● What is required
From the data, return each line holding the word "computer".

● Data extracts
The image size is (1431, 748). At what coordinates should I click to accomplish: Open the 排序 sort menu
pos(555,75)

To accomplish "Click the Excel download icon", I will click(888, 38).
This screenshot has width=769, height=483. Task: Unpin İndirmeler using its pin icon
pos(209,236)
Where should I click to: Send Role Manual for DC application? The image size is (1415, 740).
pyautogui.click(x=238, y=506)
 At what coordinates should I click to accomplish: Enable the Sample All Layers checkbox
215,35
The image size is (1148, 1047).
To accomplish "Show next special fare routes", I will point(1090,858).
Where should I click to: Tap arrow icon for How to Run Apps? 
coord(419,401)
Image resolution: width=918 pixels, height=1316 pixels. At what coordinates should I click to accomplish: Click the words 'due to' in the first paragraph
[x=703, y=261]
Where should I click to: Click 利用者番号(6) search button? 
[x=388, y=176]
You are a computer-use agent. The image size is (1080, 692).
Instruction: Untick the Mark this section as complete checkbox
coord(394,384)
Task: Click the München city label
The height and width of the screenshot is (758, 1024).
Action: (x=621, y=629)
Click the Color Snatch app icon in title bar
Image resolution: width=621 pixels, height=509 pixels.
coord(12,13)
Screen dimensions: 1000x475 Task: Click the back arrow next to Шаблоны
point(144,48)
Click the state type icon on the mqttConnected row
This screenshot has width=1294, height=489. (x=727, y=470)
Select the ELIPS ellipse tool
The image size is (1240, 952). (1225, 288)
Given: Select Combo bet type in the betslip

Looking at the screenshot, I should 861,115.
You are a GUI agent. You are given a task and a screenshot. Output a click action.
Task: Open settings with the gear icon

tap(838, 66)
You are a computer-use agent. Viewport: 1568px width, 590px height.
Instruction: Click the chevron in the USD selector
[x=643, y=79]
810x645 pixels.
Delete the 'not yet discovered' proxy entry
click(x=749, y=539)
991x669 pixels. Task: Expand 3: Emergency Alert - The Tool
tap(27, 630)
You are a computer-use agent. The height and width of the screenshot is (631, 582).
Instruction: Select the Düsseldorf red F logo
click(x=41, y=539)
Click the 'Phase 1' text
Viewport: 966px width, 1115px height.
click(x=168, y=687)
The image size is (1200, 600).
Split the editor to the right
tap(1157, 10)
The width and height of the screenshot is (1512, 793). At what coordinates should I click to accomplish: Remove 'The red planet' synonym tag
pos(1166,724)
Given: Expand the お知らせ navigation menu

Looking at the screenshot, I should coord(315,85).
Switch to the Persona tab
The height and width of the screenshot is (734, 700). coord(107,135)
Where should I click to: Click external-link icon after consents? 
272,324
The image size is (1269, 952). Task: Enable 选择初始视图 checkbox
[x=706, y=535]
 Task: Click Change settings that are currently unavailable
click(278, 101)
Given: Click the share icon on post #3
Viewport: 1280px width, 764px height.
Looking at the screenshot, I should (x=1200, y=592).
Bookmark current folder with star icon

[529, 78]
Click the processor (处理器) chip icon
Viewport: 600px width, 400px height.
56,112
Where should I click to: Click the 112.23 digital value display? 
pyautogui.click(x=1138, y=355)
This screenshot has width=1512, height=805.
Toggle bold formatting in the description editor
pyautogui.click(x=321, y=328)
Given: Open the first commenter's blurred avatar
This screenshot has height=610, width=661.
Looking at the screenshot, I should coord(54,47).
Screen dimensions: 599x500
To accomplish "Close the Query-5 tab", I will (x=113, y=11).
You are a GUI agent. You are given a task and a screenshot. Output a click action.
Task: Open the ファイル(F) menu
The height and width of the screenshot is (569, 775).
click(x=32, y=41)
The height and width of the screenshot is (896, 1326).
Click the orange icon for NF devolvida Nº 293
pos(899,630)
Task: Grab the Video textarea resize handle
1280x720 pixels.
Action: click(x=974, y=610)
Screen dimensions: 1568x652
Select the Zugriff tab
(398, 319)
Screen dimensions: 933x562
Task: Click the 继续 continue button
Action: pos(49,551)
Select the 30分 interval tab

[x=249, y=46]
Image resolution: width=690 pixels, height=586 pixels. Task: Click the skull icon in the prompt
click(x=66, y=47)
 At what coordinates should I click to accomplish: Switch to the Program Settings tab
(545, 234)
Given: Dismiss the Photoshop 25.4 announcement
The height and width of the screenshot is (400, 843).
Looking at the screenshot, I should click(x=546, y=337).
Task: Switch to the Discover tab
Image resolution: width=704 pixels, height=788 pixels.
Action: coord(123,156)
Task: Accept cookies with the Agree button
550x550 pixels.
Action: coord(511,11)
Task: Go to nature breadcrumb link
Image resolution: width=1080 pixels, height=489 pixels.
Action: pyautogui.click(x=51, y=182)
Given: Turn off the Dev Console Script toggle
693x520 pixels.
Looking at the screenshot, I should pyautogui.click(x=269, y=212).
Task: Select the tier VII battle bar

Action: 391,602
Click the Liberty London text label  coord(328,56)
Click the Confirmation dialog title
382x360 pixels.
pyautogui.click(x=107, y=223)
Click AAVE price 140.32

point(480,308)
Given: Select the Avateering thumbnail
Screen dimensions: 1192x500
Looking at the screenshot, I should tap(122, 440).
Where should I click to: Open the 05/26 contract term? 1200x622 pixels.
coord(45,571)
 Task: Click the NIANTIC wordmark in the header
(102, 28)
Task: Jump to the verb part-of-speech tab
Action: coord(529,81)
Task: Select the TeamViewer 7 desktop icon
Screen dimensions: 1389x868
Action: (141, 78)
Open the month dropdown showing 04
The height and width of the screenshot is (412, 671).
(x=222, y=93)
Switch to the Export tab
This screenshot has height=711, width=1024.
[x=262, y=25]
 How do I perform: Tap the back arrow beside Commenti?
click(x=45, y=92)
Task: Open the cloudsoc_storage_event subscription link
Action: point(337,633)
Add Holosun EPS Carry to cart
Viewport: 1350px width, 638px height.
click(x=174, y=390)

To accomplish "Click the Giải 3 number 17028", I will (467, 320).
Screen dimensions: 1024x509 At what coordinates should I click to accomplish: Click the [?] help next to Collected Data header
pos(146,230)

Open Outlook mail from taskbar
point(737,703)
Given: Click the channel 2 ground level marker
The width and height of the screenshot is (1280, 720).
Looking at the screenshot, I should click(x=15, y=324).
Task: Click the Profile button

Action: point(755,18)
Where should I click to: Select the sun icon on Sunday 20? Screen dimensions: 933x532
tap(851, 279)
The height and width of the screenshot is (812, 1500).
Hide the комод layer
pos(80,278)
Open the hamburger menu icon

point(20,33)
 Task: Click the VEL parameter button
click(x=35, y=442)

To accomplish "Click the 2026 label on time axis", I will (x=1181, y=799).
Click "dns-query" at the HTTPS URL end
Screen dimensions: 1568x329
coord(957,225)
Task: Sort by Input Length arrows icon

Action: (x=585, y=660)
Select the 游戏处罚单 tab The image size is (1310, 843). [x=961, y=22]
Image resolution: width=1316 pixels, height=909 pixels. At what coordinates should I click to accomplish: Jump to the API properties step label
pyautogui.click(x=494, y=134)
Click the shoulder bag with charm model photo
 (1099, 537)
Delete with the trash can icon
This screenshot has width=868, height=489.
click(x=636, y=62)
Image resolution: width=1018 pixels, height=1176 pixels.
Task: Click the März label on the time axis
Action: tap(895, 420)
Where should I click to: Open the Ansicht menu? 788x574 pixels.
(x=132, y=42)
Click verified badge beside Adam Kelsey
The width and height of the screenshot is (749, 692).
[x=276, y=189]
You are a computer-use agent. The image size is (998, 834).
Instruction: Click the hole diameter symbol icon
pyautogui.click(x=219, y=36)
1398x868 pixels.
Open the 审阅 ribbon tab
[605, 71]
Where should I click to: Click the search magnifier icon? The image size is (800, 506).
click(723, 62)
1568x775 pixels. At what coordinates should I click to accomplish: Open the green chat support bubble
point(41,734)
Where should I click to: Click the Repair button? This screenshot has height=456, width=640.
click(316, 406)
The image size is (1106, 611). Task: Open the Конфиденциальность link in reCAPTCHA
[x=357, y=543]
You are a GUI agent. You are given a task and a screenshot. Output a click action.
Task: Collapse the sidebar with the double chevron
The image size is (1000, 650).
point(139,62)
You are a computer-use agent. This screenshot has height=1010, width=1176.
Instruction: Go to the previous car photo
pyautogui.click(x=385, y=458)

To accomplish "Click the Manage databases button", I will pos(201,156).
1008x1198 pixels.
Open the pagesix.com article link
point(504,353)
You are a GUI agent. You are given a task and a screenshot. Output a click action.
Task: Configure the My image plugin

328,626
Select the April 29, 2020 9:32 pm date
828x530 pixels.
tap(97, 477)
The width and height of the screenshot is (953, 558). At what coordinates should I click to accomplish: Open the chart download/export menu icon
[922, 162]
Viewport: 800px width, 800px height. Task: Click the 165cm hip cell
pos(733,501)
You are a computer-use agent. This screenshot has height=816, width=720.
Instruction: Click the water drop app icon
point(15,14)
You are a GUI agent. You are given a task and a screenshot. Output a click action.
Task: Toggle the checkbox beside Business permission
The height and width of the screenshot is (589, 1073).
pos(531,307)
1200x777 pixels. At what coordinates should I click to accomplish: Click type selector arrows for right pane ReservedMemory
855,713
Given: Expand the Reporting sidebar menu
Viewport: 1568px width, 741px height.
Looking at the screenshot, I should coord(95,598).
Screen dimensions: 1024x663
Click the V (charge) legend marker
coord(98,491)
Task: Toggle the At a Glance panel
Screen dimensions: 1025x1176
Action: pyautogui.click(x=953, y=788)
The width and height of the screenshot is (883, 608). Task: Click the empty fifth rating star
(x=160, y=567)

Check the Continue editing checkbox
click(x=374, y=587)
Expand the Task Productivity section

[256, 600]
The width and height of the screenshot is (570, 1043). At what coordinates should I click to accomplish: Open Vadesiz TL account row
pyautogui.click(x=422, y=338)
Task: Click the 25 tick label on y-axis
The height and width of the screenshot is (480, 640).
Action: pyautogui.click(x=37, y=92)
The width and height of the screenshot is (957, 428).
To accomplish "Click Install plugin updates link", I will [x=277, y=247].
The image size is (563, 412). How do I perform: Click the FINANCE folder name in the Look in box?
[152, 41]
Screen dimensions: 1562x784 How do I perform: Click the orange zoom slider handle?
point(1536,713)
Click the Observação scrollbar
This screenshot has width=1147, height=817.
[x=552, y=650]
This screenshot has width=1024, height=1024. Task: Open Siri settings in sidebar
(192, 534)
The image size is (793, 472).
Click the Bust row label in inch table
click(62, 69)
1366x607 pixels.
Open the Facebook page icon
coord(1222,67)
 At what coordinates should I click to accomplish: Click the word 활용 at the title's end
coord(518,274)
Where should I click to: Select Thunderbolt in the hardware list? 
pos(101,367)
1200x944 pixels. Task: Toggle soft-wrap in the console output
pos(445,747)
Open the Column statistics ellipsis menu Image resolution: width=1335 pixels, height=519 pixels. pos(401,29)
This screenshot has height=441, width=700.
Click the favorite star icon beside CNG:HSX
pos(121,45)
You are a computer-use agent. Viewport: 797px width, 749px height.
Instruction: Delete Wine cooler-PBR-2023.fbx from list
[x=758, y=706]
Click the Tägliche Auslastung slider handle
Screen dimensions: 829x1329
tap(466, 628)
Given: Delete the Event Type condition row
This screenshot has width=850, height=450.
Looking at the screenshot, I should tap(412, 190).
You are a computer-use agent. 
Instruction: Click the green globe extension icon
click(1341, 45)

● Answer for this exercise
You are a computer-use agent. The image size is (1080, 692).
You are a computer-use agent. Viewport: 1568px width, 590px height.
You are a computer-use agent. The height and width of the screenshot is (631, 582).
You are a computer-use agent. The image size is (998, 834).
You are a computer-use agent. This screenshot has height=1010, width=1176.
You are a computer-use agent. This screenshot has height=816, width=720.
You are a computer-use agent. Viewport: 797px width, 749px height.
You are a computer-use agent. 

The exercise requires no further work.